Automakers Cling To Events In Tight Economy

VW Jetta TDI CupEvent marketing may be benefiting from the tight economy, as automakers put more bucks into local events to tout their products. Grassroots marketing centering on automotive lifestyle events saw new life in the late 1990s and really took off after 2000, with events like General Motors' Auto Show in Motion, Taste of Lexus, and Mercedes' C-Spot events.


Automakers bring in companies like Detroit and L.A.-based AMCI and Rocky River, Ohio-based Automotive Events to run them. The latter says it has nearly doubled revenue, from $8.5 million last year to $15 million so far in 2008.

Erich Gail, EVP of Automotive Events--which counts Subaru, VW, Jaguar, Hyundai, Land Rover, Toyota, GM and Honda among clients--says GM's decision to cut funding for the national Auto Show in Motion event for regional events and Honda's replacement of its Civic Nation program with a more regional program have been emblematic of what has happened in the auto events world.



"These events have continued to evolve from large, national-footprint programs that could be $50 million investments to regional programs that have very specific brand messages around a specific vehicle," he says. "There is a transition of marketing dollars being funneled into experiential-marketing events. They are now more like product summits connecting with consumers on their own ground." He says that such local-flavor events supported by national ad dollars should--and are beginning to--involve dealers.

"Dealers are participating not on-site but as a facilitating arm, sending out mailers to their customers to attend these events, and offering retail info at the event. [Automakers] have not traditionally wanted to include retail, because they didn't want to have a hostile 'push' environment at these events. But the retailer is the final connection; to invest all this in brand experience only to have it fail at retail is costly."

He says with such regionalized auto events, "national" picks up between 50% and 60% of the total cost with the balance split between regional dollars and dealer dollars.

The firm is also involved in developing motorsports events--which Gail says are essentially lifestyle events--for automakers like VW and Jaguar that frame weekend races at tracks with two-day consumer experiential events.

The company helped run a U.S. program for VW this year to promote its diesel lineup as high-performance and green by showcasing diesels on the track. The "VW Jetta TDI Cup" comprised eight races around the nation and Canada.

"We are promoting clean alternative technology, and the goal is not only to talk about great mileage but the smaller carbon footprint of diesel. So, from tent structures to lighting, to cutlery and dining ware [at the events]--everything had to have a sustainability story," says Gail.

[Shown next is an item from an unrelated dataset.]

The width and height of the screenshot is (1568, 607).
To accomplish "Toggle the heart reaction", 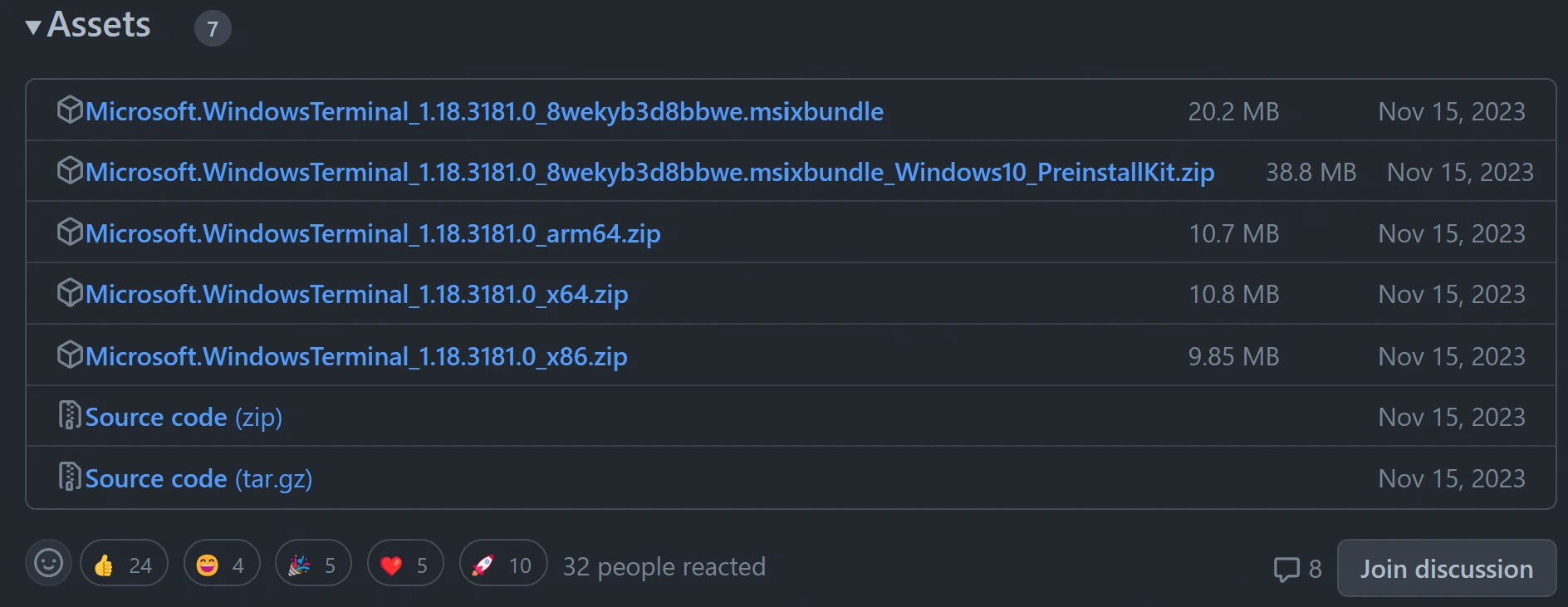I will coord(404,565).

The Jetta TDI Cup races were not stand-alones, but were tied into existing race weekends such as the American Le Mans Series, which can bring in some 60,000 people. Gail says the races will be reprised for at least the next two years.

The firm will also handle Jaguar's "Legendary Performance Tour" next year--a national program that is regionally focused.

John Thorne, Automotive Events CEO, says the first such Jaguar event was this year at New York's private Monticello racetrack. "It was designed to be a high-end auto show so that when folks arrive, they are in similar vehicles that are coming up on the end of their leases."

In addition to racetrack hot-lap opportunities, the New York event featured a lounge, food, uniformed greeters and merchandise. "At the end of the event, they walked away with what it is like to drive the vehicle and what it's like to be part of that lifestyle."